The Boutonville Oak in Ward Pound Ridge Reservation is reputedly haunted.
Ghosts & Spooks,  Local History & Interest

Tragedy at the Boutonville Oak

Let’s hike in the woods of the Ward Pound Ridge Reservation to the Boutonville Oak. We can thread along roads and trails, traverse hollows, and make our way along densely wooded hillsides. It is a nature preserve of nearly 4,400 acres and one of Sleepy Hollow Country’s largest parks. It has a deep and storied history and the many points of interest can lead from one legend to the next.

A sign points the way to the Boutonville Oak in Ward Pound Ridge Reservation.
A sign points the way to the Boutonville Oak in Ward Pound Ridge Reservation.

History of the Boutonville Oak

Embedded on the far eastern border though, towers an ancient and gnarled oak tree.

Known locally as the Boutonville Oak, for its proximity to the hamlet of Boutonville, this sentinel in the landscape took root on a ridge over the Cross and Waccabuc Rivers long before Europeans arrived in this region. It was an important and sacred place for the local indigenous tribes, was already a substantial specimen when the Dutch Patroons were in residence, and was a well-known waypoint during the American Revolution. It survives today as an imposing living landmark in a region littered with many geologic sites of folklore.

Today, the Boutonville Oak towers on its hill, and its crown of branches spread an impressive diameter of 73 feet, while its formidable trunk measures nearly 15 feet around. It’s a site of quiet reflection and wonderment, and also, to no one’s surprise, has a ghost of its own.

This 1908 map shows the lost hamlet of Boutonville before Westchester County purchased 4,400 acres of land in the towns of Pound Ridge and Lewisboro to create Ward Pound Ridge Reservation. Many of the structures were razed to create the park. The hamlet of Cross River to the west was subsequently submerged under a New York City reservoir.
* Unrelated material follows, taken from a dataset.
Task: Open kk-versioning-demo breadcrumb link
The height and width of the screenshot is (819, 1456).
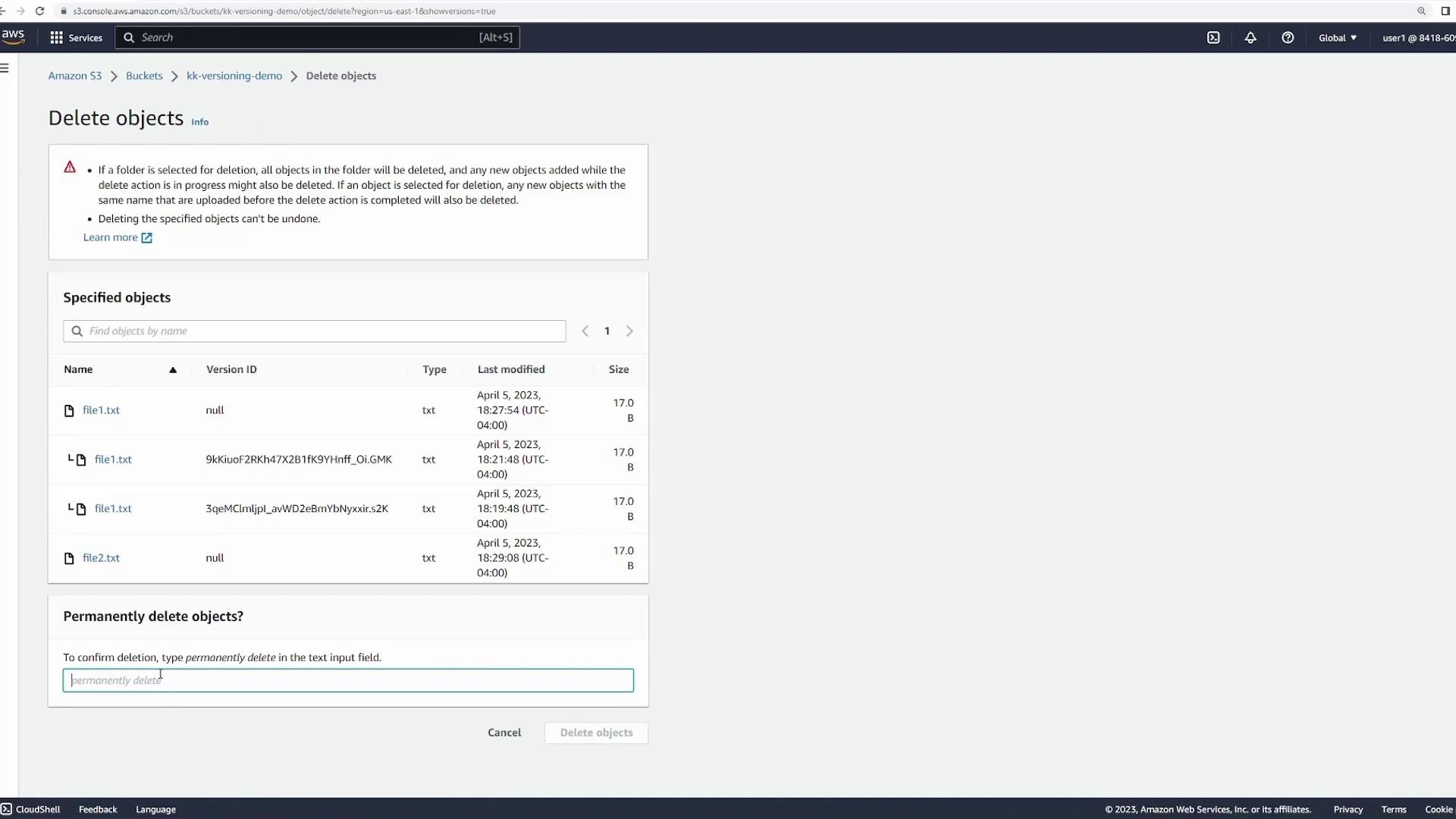Action: click(x=234, y=76)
The Boutonville Oak is located west of today’s Route 124 and north of Reservation Road.

The Burnt House Story

A man whose name is lost to the annals of history, had no wife and lived with his four children in a ramshackle house west of Boutonville in the late 19th century. The children were young and familiar with the other families in the area; they attended the nearby schoolhouse.

The story varies in many of the details. In one version, the man was a known to frequent taverns and public houses, his alcoholic tendencies perhaps due to the loss of his wife, or maybe the cause of her absence. He would regularly drink away his nights. In another version, the events take place on a one-off instance of the man stepping out for an evening to imbibe.

Regardless, this father left home one cold winter night to take in the comforts of an ale house while his children slept alone at home, under quilts, to stay warm. The rest of this tragedy almost tells itself: a large ember from the fire alights and catches something in the shack. One version suggests the house itself was nothing but a drafty tinderbox, while in another, the quilt the children were sleeping under catches fire. The result is nevertheless devastating and tragic. An entire loss of the home and lives therein.

On cold winter nights a dark ghostly figure stalks the area around the Boutonville Oak, lantern in hand.

The man found his way home and to the smoldering and ashy scene of the fire and devastation of his family; sweeping scars of black ash and rippling coals against the white bright snow. Again, the details vary: some have the man immediately vanish from the region, and others have the locals discovering the negligence and tarring and feathering the man in retribution for the careless deaths of his children. Nevertheless, he is never seen or heard from again and as a result, the kind families of Boutonville bury the four children near the base of the mighty oak.

To this day, on particularly cold winter nights, a dark ghostly figure stalks the area around the Boutonville Oak, lantern in hand, and searching in earnest to be reunited with the lost children.